Study 1: IV HPβCD-diclofenac had a higher peak plasma concentration (Cmax ) and earlier time to reach maximum plasma concentration (Tmax ), but equivalent plasma exposure (area under the curve from time zero to t [AUC0-t ]) to IV Voltarol. The geometric mean ratio of HPβCD-diclofenac (IV) to Voltarol (IV) for AUC0-t was 106.27%. The geometric mean ratio of HPβCD-diclofenac (IM) to Voltarol (IM) for AUC0-t was 110.91%. The geometric mean ratio of HPβCD-diclofenac (IV) to HPβCD-diclofenac (IM) for AUC0-t was 101.25%. The geometric mean ratio of HPβCD-diclofenac (IM) to Voltarol (IV) for AUC0-t was 104.96%. Study 2: Cmax for diclofenac was 2904 and 6031 ng/ml after the first IV dose of 18.75 and 37.5 mg HPβCD-diclofenac, respectively, and was 3090 and 5617 ng/ml after the fourth dose, indicating no accumulation. Plasma exposures to 18.75 mg (866 ng·hour/ml) and 37.5 mg (1843 ng·hour/ml) IV HPβCD-diclofenac bracketed that of oral Cataflam 50 mg (1473 ng·hour/ml).
Study 1: Bioavailability in terms of AUC after IV administration was equivalent for HPβCD-diclofenac compared with Voltarol and after IM administration of HPβCD-diclofenac and Voltarol.

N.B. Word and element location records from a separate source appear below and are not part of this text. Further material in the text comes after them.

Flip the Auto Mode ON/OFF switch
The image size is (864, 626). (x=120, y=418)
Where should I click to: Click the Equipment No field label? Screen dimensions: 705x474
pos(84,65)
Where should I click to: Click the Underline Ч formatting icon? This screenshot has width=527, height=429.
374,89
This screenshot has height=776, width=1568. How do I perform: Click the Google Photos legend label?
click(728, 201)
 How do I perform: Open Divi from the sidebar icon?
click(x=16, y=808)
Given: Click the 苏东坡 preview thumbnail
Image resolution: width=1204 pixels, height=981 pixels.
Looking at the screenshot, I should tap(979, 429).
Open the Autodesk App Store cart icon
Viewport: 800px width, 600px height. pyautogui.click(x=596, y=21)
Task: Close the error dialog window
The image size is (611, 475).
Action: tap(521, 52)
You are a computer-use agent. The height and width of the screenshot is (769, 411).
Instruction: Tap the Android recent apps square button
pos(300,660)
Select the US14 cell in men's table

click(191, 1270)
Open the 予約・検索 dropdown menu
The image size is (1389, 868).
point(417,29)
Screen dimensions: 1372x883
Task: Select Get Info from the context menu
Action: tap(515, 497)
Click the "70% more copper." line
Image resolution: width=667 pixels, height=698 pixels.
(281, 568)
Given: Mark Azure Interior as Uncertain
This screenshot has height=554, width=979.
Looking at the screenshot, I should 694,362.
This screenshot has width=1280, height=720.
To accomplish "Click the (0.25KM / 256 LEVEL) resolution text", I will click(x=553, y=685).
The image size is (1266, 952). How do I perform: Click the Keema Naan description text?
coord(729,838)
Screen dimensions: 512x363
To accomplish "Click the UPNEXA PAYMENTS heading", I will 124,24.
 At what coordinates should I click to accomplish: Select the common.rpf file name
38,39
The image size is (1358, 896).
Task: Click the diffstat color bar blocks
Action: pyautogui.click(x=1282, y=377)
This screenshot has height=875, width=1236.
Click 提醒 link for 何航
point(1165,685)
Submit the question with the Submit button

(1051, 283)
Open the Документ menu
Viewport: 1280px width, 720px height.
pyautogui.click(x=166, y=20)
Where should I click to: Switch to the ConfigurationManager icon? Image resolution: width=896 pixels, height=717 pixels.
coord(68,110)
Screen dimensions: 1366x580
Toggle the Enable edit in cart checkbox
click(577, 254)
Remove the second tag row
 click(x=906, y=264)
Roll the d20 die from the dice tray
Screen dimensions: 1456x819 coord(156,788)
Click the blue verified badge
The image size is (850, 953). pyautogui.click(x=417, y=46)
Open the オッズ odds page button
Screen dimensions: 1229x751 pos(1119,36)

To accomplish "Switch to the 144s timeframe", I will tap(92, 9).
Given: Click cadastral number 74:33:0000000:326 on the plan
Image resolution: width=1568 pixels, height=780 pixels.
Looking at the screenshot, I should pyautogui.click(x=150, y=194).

Bioavailability in terms of AUC after IM administration of HPβCD-diclofenac was equivalent to IV administration of HPβCD-diclofenac and IV administration of Voltarol. Study 2: HPβCD-diclofenac showed dose proportionality after single- and multiple-dose administration and no accumulation of HPβCD-diclofenac. HPβCD-diclofenac was safe and well tolerated following IV and IM administration.
评估羟丙基-β-环糊精(HPβCD)-双氯芬酸单次和多次给药的药代动力学(PK)和剂量比例性,与静脉(IV)和肌肉内(IM)给予的扶他林相比。
研究 1:单剂量随机四交叉研究。研究 2:多剂量随机三交叉研究。
临床研究中心。
健康成年志愿者。
研究 1:受试者接受 HPβCD-双氯芬酸和扶他林,IV 和 IM,每个治疗期之间有 5 天的洗脱期。研究 2:受试者每 6 小时接受两次 IV HPβCD-双氯芬酸和口服 Cataflam,共 4 次,每个治疗期之间有 48 小时的洗脱期。
研究 1:IV HPβCD-双氯芬酸具有更高的峰血浆浓度(Cmax)和更早达到最大血浆浓度的时间(Tmax),但与 IV 扶他林的血浆暴露(从时间零到 t 的曲线下面积[AUC0-t])相当。AUC0-t 的 HPβCD-双氯芬酸(IV)与扶他林(IV)的几何均数比值为 106.27%。AUC0-t 的 HPβCD-双氯芬酸(IM)与扶他林(IM)的几何均数比值为 110.91%。AUC0-t 的 HPβCD-双氯芬酸(IV)与 HPβCD-双氯芬酸(IM)的几何均数比值为 101.25%。AUC0-t 的 HPβCD-双氯芬酸(IM)与扶他林(IV)的几何均数比值为 104.96%。研究 2:首次给予 18.75 和 37.5mg HPβCD-双氯芬酸的 IV 剂量后,双氯芬酸的 Cmax 分别为 2904 和 6031ng/ml,第四次剂量后分别为 3090 和 5617ng/ml,表明无蓄积。18.75mg(866ng·小时/ml)和 37.5mg(1843ng·小时/ml)IV HPβCD-双氯芬酸的血浆暴露量与口服 Cataflam 50mg(1473ng·小时/ml)相当。
研究 1:IV 给予 HPβCD-双氯芬酸的 AUC 生物利用度与扶他林相当,IM 给予 HPβCD-双氯芬酸和扶他林的 AUC 生物利用度也相当。IM 给予 HPβCD-双氯芬酸的 AUC 生物利用度与 IV 给予 HPβCD-双氯芬酸和 IV 给予扶他林相当。研究 2:单次和多次给药后,HPβCD-双氯芬酸显示出剂量比例性,且无 HPβCD-双氯芬酸蓄积。IV 和 IM 给予 HPβCD-双氯芬酸均安全且耐受良好。